Abdullah DAMAR
Disiplin Soruşturmalarında İdarenin Takdir Yetkisi
Disiplin, örgütlenmiş bir toplulukta veya bir kurumda, gerek hizmetlerin iyi bir şekilde görülmesi, gerekse fertlerin davranışlarını kontrol etmesi bakımından, kanunların ve nizamların ve teessüs etmiş kaidelerin hâkim kılınmasıdır.
Kamu hizmetlerini yürütmekle yetkili ve yükümlü olan idareye kamu kudretinden kaynaklanan bir takım üstünlük ve ayrıcalıklar tanınmıştır. Bu üstünlük ve ayrıcalıklarla donanmış ve kamu hizmetini yürütmek için bir takım kararlar almak ve işlemler yapmak durumunda olan idare, özel hukuk ilişki ve işlemleri dışında, kamu tüzel kişiliğine sahip olma ve mevzuat tarafından açıkça yetkilendirilmesine bağlı olarak, kamu kudretinden yararlanarak bir takım idari işlemler yapmaktadır.

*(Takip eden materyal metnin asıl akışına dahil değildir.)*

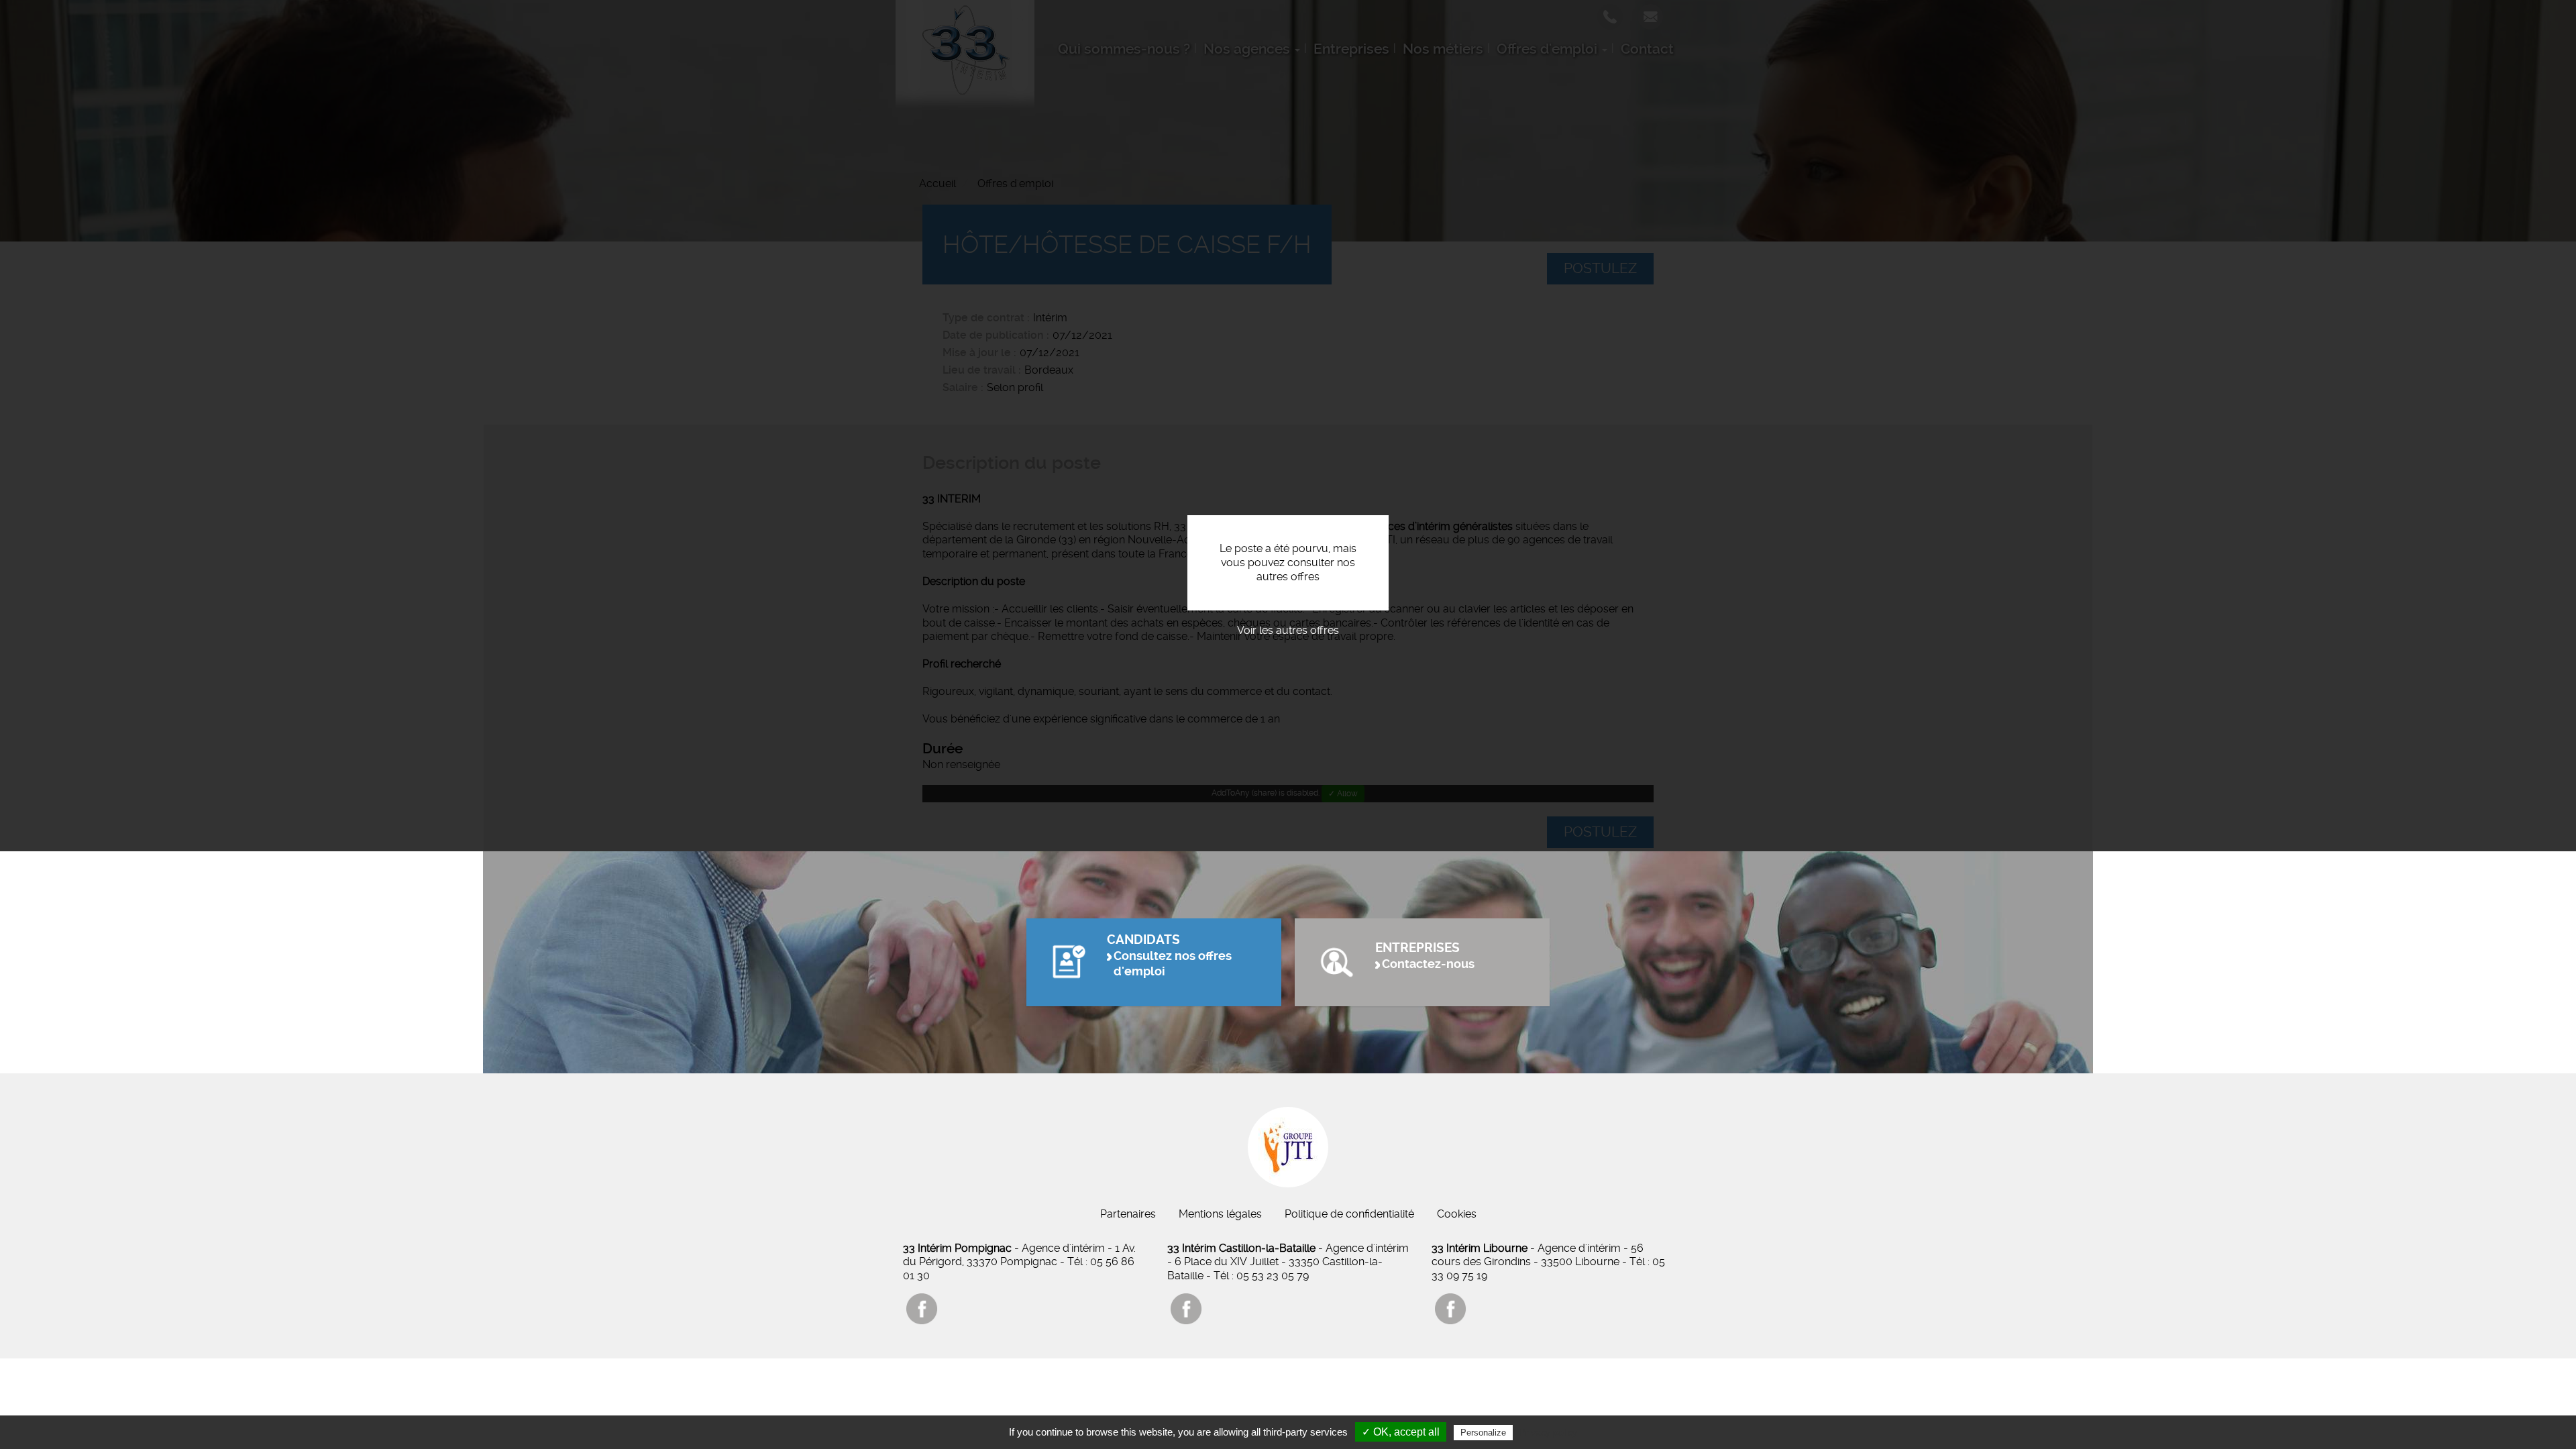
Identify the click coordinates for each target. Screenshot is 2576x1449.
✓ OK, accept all (1401, 1432)
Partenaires (1128, 1214)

İdari işlemlerin, yasal olarak yetkilendirilmiş kişilerce, yasal esaslar dâhilinde yapılabilme yeteneği olarak tanımlanabilecek yetki, kamu düzenine ilişkin olup, kişilere değil, işgal edilmiş pozisyonlara tanınmış bir haktır.
İdareye tanınan yetkiler bağlı yetki ve takdir yetkisi olmak üzere iki grupta toplanır.

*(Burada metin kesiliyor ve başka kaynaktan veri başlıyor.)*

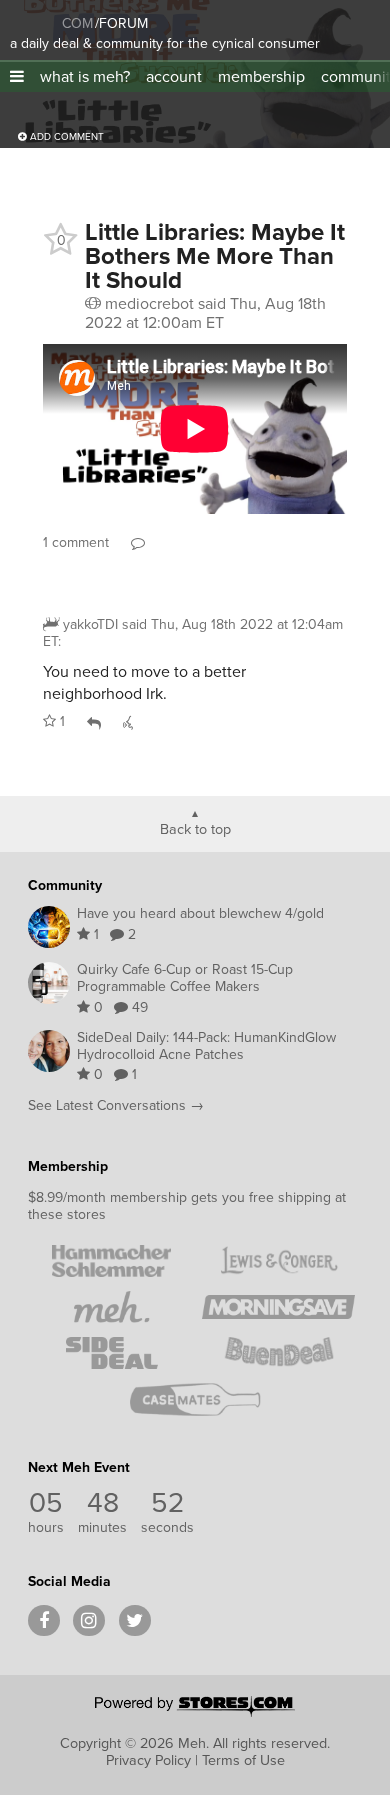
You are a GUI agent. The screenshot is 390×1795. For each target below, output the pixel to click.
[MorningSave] (278, 1307)
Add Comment (65, 136)
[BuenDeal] (278, 1353)
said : (193, 633)
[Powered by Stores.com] (195, 1708)
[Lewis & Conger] (278, 1261)
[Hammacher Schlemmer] (111, 1261)
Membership (68, 1166)
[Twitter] (135, 1621)
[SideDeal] (111, 1353)
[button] (17, 76)
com (77, 23)
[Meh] (35, 20)
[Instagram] (89, 1621)
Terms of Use (243, 1760)
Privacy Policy (148, 1760)
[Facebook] (44, 1621)
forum (121, 23)
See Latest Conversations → (116, 1105)
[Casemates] (195, 1399)
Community (65, 885)
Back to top (195, 828)
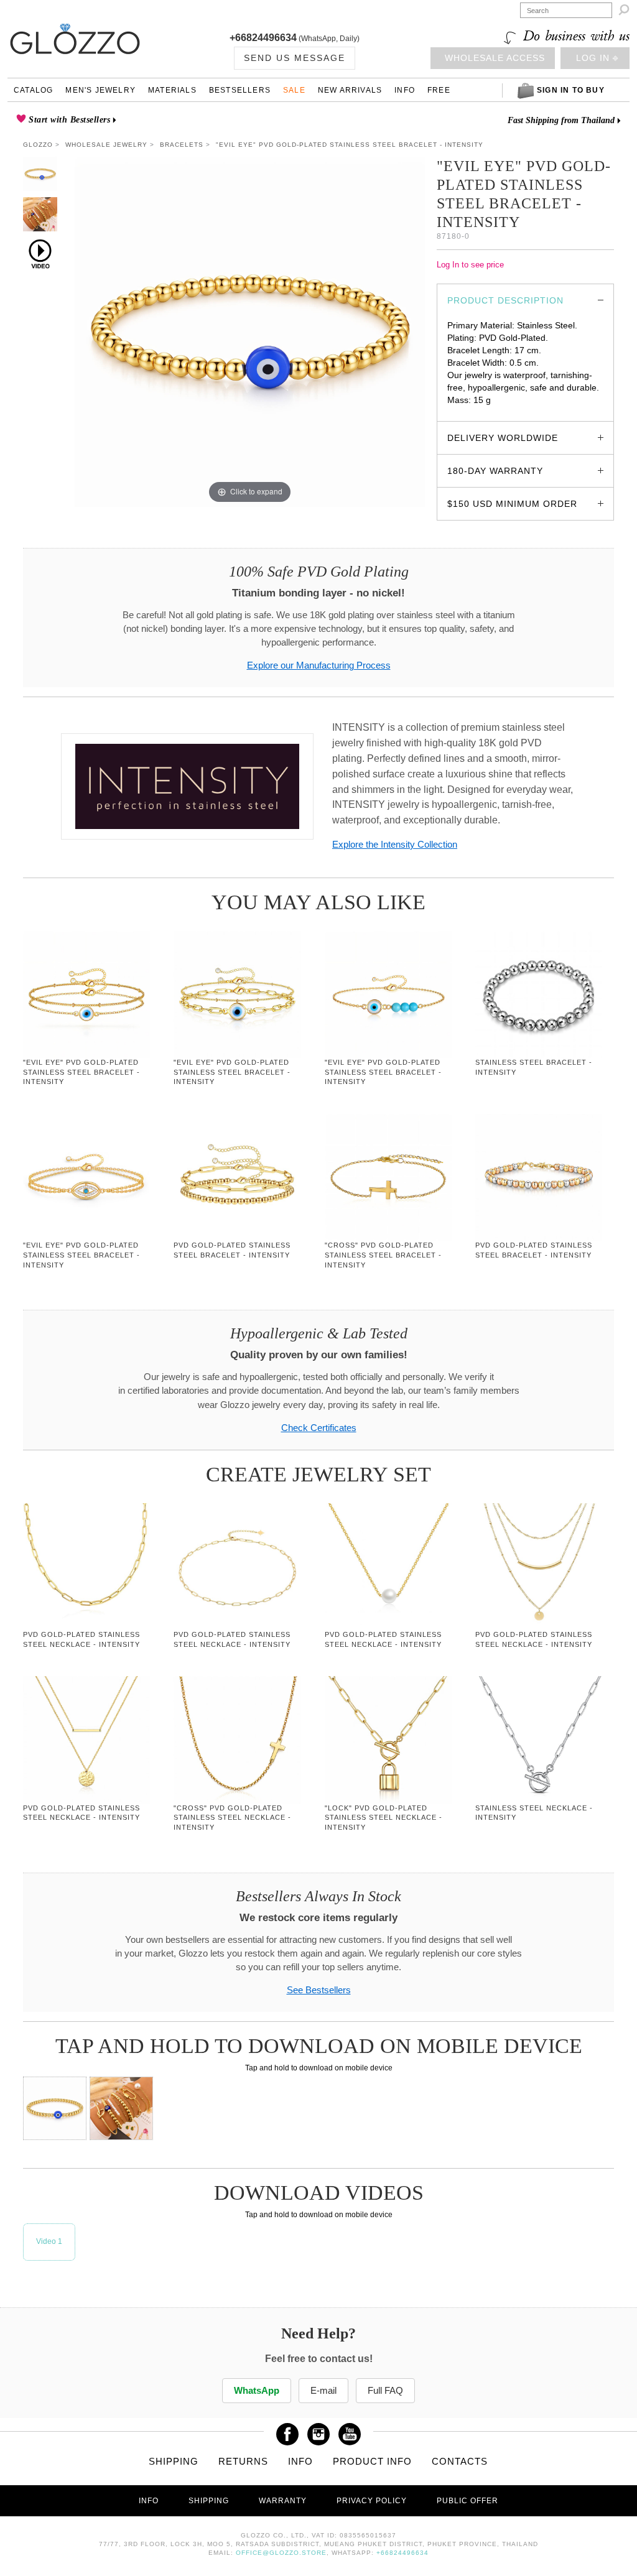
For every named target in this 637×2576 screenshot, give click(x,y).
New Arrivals (350, 90)
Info (404, 90)
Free (438, 90)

İdarenin belli bir şey yapması ya da belli bir davranışta bulunması kesin bir biçimde emredilmiş ise, bu durumda “bağlı yetki”den söz edilir. İdareye belli bir davranışta bulunurken ya da belli bir görevi yerine getirirken az ya da çok bir hareket serbestisi tanınmış ise “takdir yetkisi”nden söz edilir. Takdir yetkisinde, idarenin elinde birden çok çözüm yolu vardır. Yani, bu durumda idarenin takdir yetkisine sahip olduğundan bahsedebilmek için; ortaya çıkan bir olay karşısında idarenin nasıl bir yol izleyeceğinin mevzuatta ayrıntılı olarak gösterilmemiş olması, sorunun çözümünde kanunen birden fazla yolun bulunması ve işlemi yapabilecek idarenin bu çözümlerden dilediğini seçme hakkına sahip olması gerekir.
İdarenin kamu hizmetlerini nasıl yerine getireceğini, alacağı kararların içeriğini yasalarla önceden saptama olanağı yoktur. İdareye belli konularda takdir yetkisi tanımak, görevlerinin niteliği yönünden zorunludur. Yasa koyucu, idarenin görev ve yetkilerini belirlerken idareyi, bazı yetkileri kullanıp kullanmamada, bu yetkilerin kullanılmasının gereklerini saptamada az ya da çok serbest bırakabilir. Bu gibi durumlarda takdir yetkisinden söz edilir. İdare kendisine tanınan bu yetkiyi, yasaların gösterdiği sınırlar içinde ve kamu yararı için kullanmak zorundadır.
657 Sayılı Devlet Memurları Kanununda, idareye, disiplin cezalarının verilmesi ve uygulanması konusunda dört tür takdir yetkisi tanınmıştır.
İdareye tanınan ilk takdir yetkisi; 657 sayılı DMK, idareye suçun tanımlanması konusunda tanıdığı takdir yetkisidir. Bu yetki, 125. maddede, yasadaki tanımlar arasında yer almayan “benzer” fiil ve durumların da disiplin suçu kapsamına alınmasına olanak sağlamıştır. Bu hüküm, idarenin yeni bir hukuk kuralı yaratması anlamına gelmeyip, yasa koyucunun gerçek iradesine uygun olarak, disiplin suçu oluşturacak nitelikte olduğu halde kanunda tam olarak ifade edilemeyen ancak kanunda ifade edilenlerle benzer nitelik ve ağırlıkta olan fi illerin de cezalandırılmasını amaçlamakta olup Danıştay’ın düşüncesi de bu yoldadır. Bu durumda idareye, disiplin suçunun tanımlanması konusunda, kısmi bir takdir yetkisi verilmiş, olmaktadır.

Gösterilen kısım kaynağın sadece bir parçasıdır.